Veo 3.1 Ingredients to Video: More consistency, creativity and control
- •Google DeepMind launches Veo 3.1 with enhanced Image-to-Image capabilities and character consistency
- •New native vertical output support and 4K upscaling for mobile-first video production
- •SynthID watermarking expanded to help users verify AI-generated videos in the Gemini app
- •**Multimodal AI: **Artificial intelligence systems that can understand, interpret, and generate information across multiple formats such as text, images, and video.
- •**Image-to-Image: **A process in generative AI where an input image is used as a reference or starting point to create a new, modified, or animated visual output.

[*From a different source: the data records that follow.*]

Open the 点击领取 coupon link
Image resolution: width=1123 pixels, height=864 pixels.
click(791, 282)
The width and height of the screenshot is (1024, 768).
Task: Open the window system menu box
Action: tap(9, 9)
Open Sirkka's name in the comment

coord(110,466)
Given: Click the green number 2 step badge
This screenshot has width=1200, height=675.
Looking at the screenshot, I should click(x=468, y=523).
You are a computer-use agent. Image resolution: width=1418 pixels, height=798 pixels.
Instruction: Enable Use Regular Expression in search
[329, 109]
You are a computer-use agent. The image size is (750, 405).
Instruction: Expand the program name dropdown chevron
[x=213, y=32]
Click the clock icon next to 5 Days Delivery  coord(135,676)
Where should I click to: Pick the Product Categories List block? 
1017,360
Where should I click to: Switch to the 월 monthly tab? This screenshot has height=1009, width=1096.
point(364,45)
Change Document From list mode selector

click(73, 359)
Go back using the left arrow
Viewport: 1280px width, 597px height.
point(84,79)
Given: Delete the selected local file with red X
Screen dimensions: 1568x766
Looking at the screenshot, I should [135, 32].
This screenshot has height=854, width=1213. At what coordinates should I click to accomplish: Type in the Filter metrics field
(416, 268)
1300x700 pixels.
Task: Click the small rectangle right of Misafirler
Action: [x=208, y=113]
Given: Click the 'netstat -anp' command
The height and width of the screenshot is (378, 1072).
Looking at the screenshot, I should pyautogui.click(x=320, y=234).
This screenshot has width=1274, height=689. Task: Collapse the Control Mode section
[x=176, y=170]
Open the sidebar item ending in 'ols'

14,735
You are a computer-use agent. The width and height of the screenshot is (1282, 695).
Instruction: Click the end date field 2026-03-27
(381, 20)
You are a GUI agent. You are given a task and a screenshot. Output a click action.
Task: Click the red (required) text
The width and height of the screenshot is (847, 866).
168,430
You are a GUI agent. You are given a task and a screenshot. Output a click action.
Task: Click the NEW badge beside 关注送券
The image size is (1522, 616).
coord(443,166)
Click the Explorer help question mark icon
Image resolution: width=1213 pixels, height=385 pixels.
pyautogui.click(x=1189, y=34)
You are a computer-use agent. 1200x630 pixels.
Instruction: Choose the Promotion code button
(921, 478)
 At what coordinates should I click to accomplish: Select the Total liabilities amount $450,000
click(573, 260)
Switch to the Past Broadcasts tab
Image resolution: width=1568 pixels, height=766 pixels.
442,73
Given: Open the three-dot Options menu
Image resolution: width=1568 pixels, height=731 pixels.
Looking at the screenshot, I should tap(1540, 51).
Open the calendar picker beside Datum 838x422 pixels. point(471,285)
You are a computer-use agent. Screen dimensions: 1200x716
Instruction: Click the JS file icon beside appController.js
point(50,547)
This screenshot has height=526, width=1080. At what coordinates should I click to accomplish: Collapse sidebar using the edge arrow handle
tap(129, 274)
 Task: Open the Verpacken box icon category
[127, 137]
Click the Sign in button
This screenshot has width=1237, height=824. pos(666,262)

Google DeepMind has released Veo 3.1, an advanced Multimodal AI designed to give creators more control over generative video. A core addition is the 'Ingredients to Video' feature, which utilizes Image-to-Image techniques to transform still photos into dynamic clips. Ricky Wong (Lead Product Manager at Google DeepMind) explained that the model now supports native vertical outputs for mobile platforms like YouTube Shorts, while also providing state-of-the-art upscaling to 1080p and 4K resolution for professional-grade fidelity. A major technical hurdle addressed in this update is identity consistency. This allows characters, objects, and backgrounds to remain stable across different scenes, preventing the common AI issue where visual elements shift appearance between frames. These capabilities are being integrated into the Gemini app and various developer tools, making the technology accessible for both casual users and studio professionals. Google also emphasized transparency, noting that all generated content is marked with SynthID to help users verify AI-generated media. Beyond these video improvements, Google continues to push the boundaries of technical research. The company recently highlighted a Quantum Computing milestone, underscoring its commitment to foundational hardware advancements that eventually power sophisticated models like Veo. For now, the focus remains on empowering filmmakers and social media creators with tools that blend disparate textures and characters into cohesive, high-impact storytelling.